白話楚王的弟弟在秦國,秦國不放他回來。中射之士說:「給我百金,我能讓他回來。」於是載著百金到晉國,去見叔向,說:「楚王的弟弟在秦國,秦國不放他。請把百金交給叔向。」叔向收下金子,用這個去見晉平公說:「可以築壺丘城了。」平公說:「為什麼?」回答說:「楚王的弟弟在秦國,秦國不放他,說明秦國厭惡楚國,必定不敢阻止我們築壺丘城。如果阻止,我就說:『替我放出楚王的弟弟,我就不築城。』他如果放出楚王弟弟,我們可以得楚國的好處;他不放,那就是徹底厭惡楚國,必定不敢阻止我們築壺丘。」平公說:「好。」於是築壺丘。對秦君說:「替我放出楚王的弟弟,我就不築城。」秦國於是放人。楚王非常高興,送給晉國百鎰純金。
解讀利用國際形勢,一石二鳥謀取利益。
說林下·36
闔廬攻郢,戰三勝,問子胥曰:「可以退乎?」子胥對曰:「溺人者一飲而止,則無遂者,以其休也。不如乘之以沉之。」
白話吳王闔廬攻打郢都,打了三次勝仗,問伍子胥說:「可以退兵了嗎?」伍子胥回答說:「淹人的人,喝一口水就停止,那麼就淹不死人,因為他停下來了。不如趁勢把他按進水裡沉下去。」
解讀乘勝追擊,一舉殲敵,不留後患。
說林下·37
鄭人有一子,將宦,謂其家曰:「必築壞墻,是不善,人將竊。」其巷人亦云。不時築,而人果竊之。以其子爲智,以巷人告者爲盜。
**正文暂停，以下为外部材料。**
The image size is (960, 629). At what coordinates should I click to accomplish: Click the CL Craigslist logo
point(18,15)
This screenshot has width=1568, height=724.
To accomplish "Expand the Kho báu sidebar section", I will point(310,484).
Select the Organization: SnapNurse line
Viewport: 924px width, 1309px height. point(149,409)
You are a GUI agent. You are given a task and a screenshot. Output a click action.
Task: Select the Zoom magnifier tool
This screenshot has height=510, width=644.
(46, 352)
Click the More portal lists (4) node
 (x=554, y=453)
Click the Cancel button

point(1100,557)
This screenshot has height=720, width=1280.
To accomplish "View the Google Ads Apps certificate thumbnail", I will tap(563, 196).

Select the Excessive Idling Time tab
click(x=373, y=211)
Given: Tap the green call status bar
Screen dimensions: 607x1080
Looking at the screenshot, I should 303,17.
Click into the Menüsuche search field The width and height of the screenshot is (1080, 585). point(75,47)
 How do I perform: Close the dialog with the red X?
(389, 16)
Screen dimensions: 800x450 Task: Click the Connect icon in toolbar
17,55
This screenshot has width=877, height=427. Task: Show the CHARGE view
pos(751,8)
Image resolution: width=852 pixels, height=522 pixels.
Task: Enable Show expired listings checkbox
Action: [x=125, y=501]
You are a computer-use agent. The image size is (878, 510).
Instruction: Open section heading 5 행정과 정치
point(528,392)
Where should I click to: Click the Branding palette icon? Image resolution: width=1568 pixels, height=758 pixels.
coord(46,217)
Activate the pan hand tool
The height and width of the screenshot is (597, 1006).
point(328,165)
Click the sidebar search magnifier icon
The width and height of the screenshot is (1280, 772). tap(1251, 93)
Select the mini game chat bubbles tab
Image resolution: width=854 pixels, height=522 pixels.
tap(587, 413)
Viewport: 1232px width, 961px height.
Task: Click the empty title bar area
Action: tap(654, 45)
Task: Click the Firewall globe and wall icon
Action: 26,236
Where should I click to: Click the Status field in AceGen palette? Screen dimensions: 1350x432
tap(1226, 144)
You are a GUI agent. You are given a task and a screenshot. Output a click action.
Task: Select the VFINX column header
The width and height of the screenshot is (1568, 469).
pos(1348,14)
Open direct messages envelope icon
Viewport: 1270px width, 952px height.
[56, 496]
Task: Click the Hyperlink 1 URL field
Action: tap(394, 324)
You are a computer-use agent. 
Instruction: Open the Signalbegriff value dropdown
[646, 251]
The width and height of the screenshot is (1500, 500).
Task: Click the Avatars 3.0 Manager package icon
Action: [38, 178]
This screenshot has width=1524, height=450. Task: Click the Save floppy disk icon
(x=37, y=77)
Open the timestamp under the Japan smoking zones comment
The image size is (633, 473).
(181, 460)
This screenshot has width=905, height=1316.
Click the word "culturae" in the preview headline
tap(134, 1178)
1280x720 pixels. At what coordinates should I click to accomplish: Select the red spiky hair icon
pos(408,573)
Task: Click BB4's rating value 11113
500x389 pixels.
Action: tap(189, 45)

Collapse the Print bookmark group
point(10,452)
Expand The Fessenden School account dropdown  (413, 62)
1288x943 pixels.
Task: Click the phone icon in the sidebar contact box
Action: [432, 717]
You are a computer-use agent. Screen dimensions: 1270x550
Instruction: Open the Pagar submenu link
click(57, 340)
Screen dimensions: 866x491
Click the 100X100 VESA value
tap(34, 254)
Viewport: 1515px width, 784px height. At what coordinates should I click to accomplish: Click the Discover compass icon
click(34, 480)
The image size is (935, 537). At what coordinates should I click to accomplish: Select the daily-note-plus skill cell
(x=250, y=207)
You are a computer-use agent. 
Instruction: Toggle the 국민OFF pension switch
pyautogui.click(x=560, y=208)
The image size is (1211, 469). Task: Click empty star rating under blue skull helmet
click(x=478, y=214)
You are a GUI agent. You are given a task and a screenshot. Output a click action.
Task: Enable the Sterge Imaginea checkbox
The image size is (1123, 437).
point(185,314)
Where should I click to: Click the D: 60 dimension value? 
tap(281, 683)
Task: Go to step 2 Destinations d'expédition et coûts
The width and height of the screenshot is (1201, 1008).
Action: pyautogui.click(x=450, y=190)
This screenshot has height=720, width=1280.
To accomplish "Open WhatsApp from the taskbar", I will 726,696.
白話鄭國有個人,兒子將要去做官,他對家人說:「一定要修好那堵壞牆,不然不好,別人會來偷。」他的鄰居也這樣說。沒有及時修,果然有人來偷。父親認為自己兒子聰明,卻認為提醒他的鄰居是盜賊。
解讀誤解好意提醒的人,反過來還自以為是。